これに対して構成員からは、財源があればインクルーシブ教育が可能なのか、就学先を行政が決定する要件に保護者の同意を入れるのかどうか、など厳しい質問が相次いだ。また福島担当大臣より「自分が行きたい学校に来るな、というのは差別。インクルーシブ教育では本人・親の選択権が最大限尊重される。保護者の同意を前提としてほしい」と異例の発言があった。

教育に関しては、構成員を含む多くの関係者の関心が強く、また成長する子どもを対象とするセンシティブな課題も多くあり、短時間の省庁・関係団体ヒアリングでは議論の深化が不足していた。省側の回答にも不明確な部分があり、再度、文科省に質問書を出し、文書で回答を求めることとなった。

(総務省)

ヒアリングテーマは政治参加に絞られ、情報・コミュニケーション関係は、次回ヒアリングに持ち越された。総務省回答は階政務官が行い、○選挙公報、政見放送の改善状況、○選挙に係る欠格条項の扱い、○投票に当たっての移動支援、物理的バリアの改善、必要な配慮の整備状況などを説明した。

間近に迫っている参議院選挙に対する点字公報、政見放送字幕などの対応については持ち帰って検討するとの回答であったが、選挙人資格欠格条項の見直しについては、今後の検討課題と慎重な回答で終わった。

第10回省庁ヒアリング

5月10日、厚生労働省、総務省(情報バリアフリー関連)、国土交通省へのヒアリングと、「障害」の表記に関する内閣府の調査結果の報告があった。ヒアリングは前回と同様の要領で進められたが、冒頭、福島担当大臣より「省庁ヒアリングでの並行部分は今後も協議を続けていく。制度改革推進に向けて課題解決をしていきたい」と挨拶があった。

(厚生労働省)

山井政務官が福祉関連全般について説明し、支援法を廃止し、新たな法律を作るポイントして○応益から応能、○障害の範囲、○サービス支給決定プロセス、の3点を挙げた。

また、雇用促進については制度の安定性を目指す、差別禁止法の制定、所得保障も大きな課題、また年金については、3年後を目指して抜本的な改正を行うと説明があった。政務官の説明に対して出席構成員より質問が相次いだが、支援法改正に関しては「現在、改正案を出せる状態にはない。議員立法の動きに関しては超党派で法案を通すかどうか問題があるが、立場上コメントできない」と回答があった。

その他、現行手帳制度は狭すぎるので総合福祉部会で議論を、雇用と福祉の関係は労働政策審議会の議論も活用したい、ILO勧告への回答の事前公開は困難、地域主権関連法案の趣旨は地域サービスの向上、などと説明があった。その後、事務部門と雇用、福祉サービスに関する質疑応答があり、福祉・雇用分野のヒアリングを終えたが、実質的な議論は総合福祉部会に持ち越された。
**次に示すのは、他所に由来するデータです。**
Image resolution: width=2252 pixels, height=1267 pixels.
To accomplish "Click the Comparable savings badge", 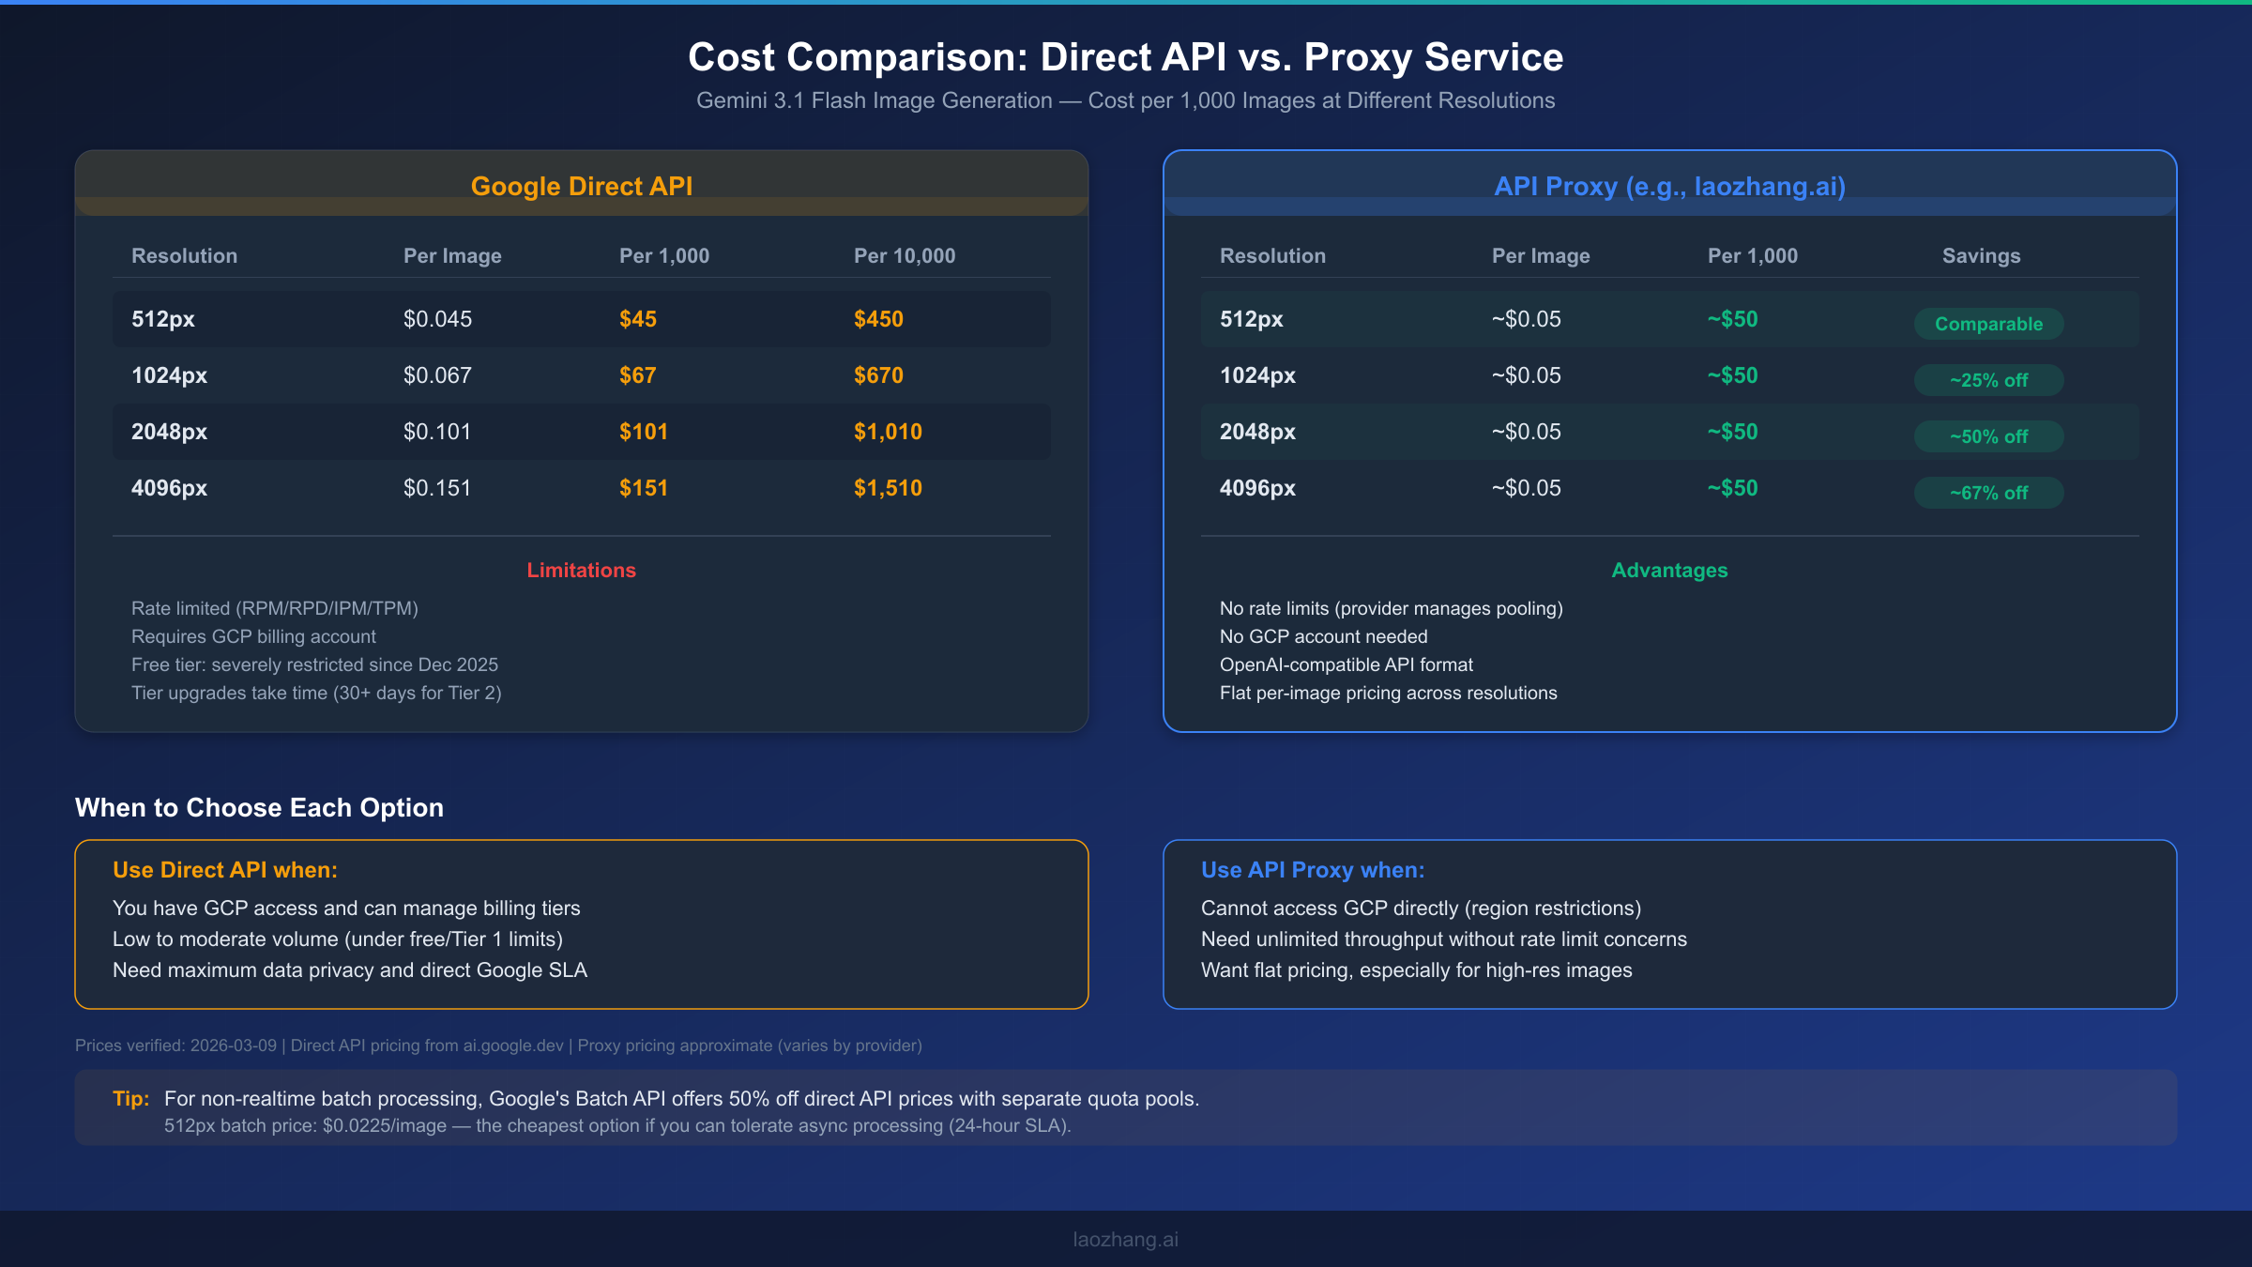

引き続き、足立政務官より医療関係について、○精神保健福祉は特別な体系で、入院措置は本人の保護を目指している、○社会的入院の解消には22年度も予算を確保し努力中、○重度障害児の在宅移行、発達障害児への取り組みを推進する、○自立支援医療については枠組みを見直す検討チームを省内に立ち上げる、などの説明があった。
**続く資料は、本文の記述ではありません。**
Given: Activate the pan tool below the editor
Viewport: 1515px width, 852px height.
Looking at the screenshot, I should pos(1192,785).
一方、構成員からは「精神に関する法律はすべて強制入院のためのもの」、「精神保健福祉法の保護者制度は撤廃すべき」など精神障害を中心に質問がでた。また社会的入院に関しては「入院が重症化を招いている」という指摘も出た。

これらの質問に対して厚労省からは、人権配慮の視点から法を充実してきている、保護者制度は今後の課題とするなどの回答があり、最後に政務官より、国民の受け入れがあってのノーマライゼーション、当事者の声を聞き、意見が分かれればそこでも話し合う、医療は診療報酬が基本で、不足を予算で埋めていくとの発言があった。

(総務省)

前回に引き続き、情報バリアフリー関係のヒアリングが総務省対象に行われ、ICT利用の環境整備の促進、健常者と同一レベルの情報の提供を目指した施策を進めている旨説明があった。これに対して、構成員から災害時の情報提供の立ち遅れを中心にいくつか質問が出たが、財政的、技術的、制度的問題を理由に踏み込んだ内容の回答は得られなかった。

(国土交通省)

辻元政務官より、ユニバーサル社会を目指して現在、交通基本法を議論しているとして、○交通基本法に移動の権利を明文化、○施策はバリアフリー法で進めていく、○地方のバリアフリー化を推進し、合理的配慮については関係施設・業者への周知を図る、などの説明の一方、関係部門への義務付けは難しく、努力義務として進めていきたいとの態度であった。

構成員の質問に対しては、財政上の制約はあるがバリアフリーネットワーク会議を活用して問題を共有し、課題解決に努力したいとの回答であった。

(障害の表記について・内閣府)

障害の表記に関する文化審議会国語分科会漢字小委員会の議論の紹介と、内閣府が実施したアンケート結果(ネット調査)の紹介があった。小委員会では「碍」の使用については、推進会議の議論に委ねるとの結論、またアンケート結果は「障害」の表記を改める必要があるとは思わないものが43%、そう思うものが22%と紹介された。

第11回省庁ヒアリング及び今後の取り組み方

第11回推進会議は、外務省へのヒアリングと、今後の推進会議の取り組みがテーマとなった。

(外務省)

吉良政務官より、国際協力および権利条約批准についての一般的コメントがあり、その後、事務部門より○第2次アジア・太平洋障害者の十年の総括とその後の取り組みについては内閣府と協議しながら進めていく、○ODA大綱は障害者を含め社会的弱者としての括りで課題を整理、要請主義のもとでも案件提案をして弱者支援を進めている、書類上の審査で終わらせないように努力をするとの回答があった。

(地域主権関連)

議題には取り上げられていなかったが、日本障害フォーラム(JDF)が地域主権改革に関する要望書を推進会議に提出し、現在国会で審議中の関連法案が障害当事者の施策参加を後退させ、地域格差の拡大につながることへの懸念を表明した。これを受けて、早い時期に地域主権関連の担当部門へのヒアリングを実施することとなった。

(今後の取り組みについて・内閣府)

泉政務官より「障害者制度改革の推進に係る法整備」について、「障害者制度改革の推進及び障害者基本法の改正」での中央障害者施策推進協議会と障がい者制度改革推進会議の発展的統合、改正障害者基本法での権利主体の規定、障害者の定義の見直し、監視機関の法的位置付けなどの言及があった。また「障害者差別禁止法の制定」については、人権救済制度の検討状況も踏まえ対応していきたいとの説明があった。

最後に、担当室より第一次意見の目次案が提示され、6月7日の第14回推進会議をめどに第一次意見をまとめていくこととなった。